Maryland Attorney General Brian Frosh announced that he had filed administrative charges against Arizona-based Insys, which he said provided thousands of dollars in inducements to doctors to promote prescribing its medication Subsys to their patients.
The company declined comment. It has said that it has taken steps to prevent past mistakes from happening again.
Maryland alleged the company influenced doctors to prescribe the drug beyond its labeled use with inducements that included payments purported to be compensation for participating in educational events.
In one instance the company supplied the drug for a doctor’s own illegal use and in another a sales representative engaged in a sexual relationship with a doctor, the state said.
The state alleged that over 90 percent of the prescriptions for Subsys in Maryland ultimately were for patients who should never have received the product, an under-the-tongue spray that contains fentanyl, an opioid 100 times stronger than morphine.

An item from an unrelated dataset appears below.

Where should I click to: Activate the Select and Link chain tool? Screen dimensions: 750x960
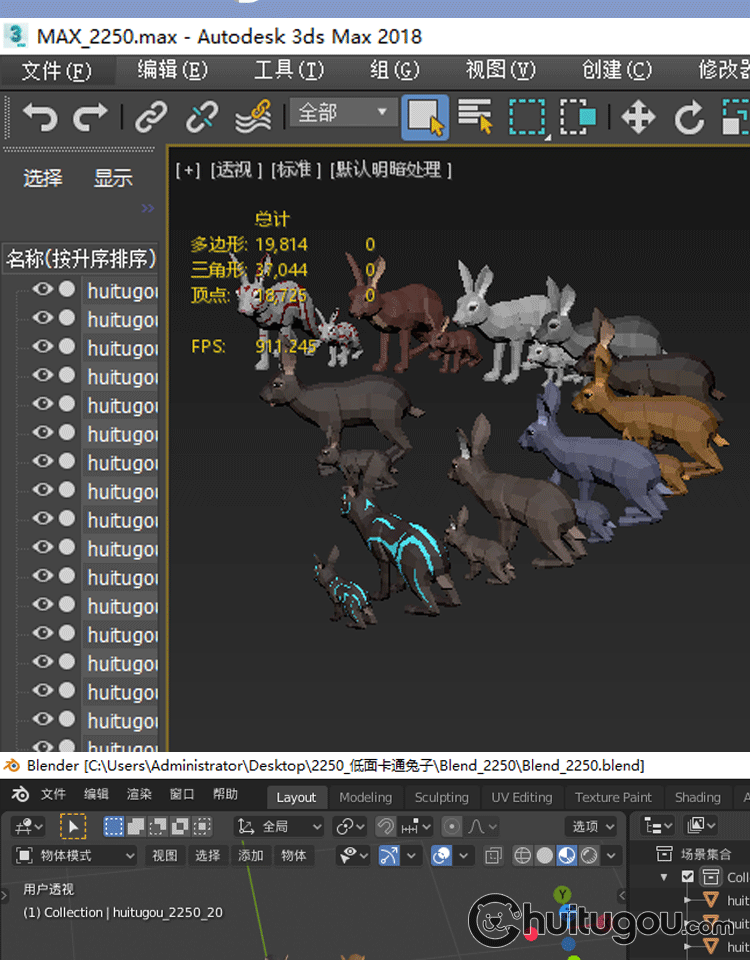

“The allegations against Insys describe a calculated scheme employing doctors, pharmacist, and sales reps to increase profits and market share at the expense of the health and well-being of vulnerable patients,” Frosh said in a statement.
The state’s case, which would be heard by an administrative law judge, seeks to recover of all funds Insys earned through the scheme plus penalties. Frosh’s office said Insys earned more than $20 million in Maryland from its conduct.
The case added to the legal woes of Insys, whose former top executives have been caught up in a federal criminal investigation into accusations the company paid medical practitioners kickbacks to prescribe Subsys.
Those executives include billionaire founder John Kapoor, who has pleaded not guilty to racketeering conspiracy and other charges. Insys in August said it reached a deal to pay at least $150 million to resolve a U.S. Justice Department probe.
Federal prosecutors in Boston say that beginning in 2012, Kapoor, former Chief Executive Michael Babich and others conspired to bribe doctors to prescribe Subsys and to defraud insurers into paying for it. Babich has also pleaded not guilty.
Insys previously settled cases by attorneys general in Oregon, New Hampshire, Massachusetts and Illinois for $9.45 million. It faces lawsuits by several other states as well.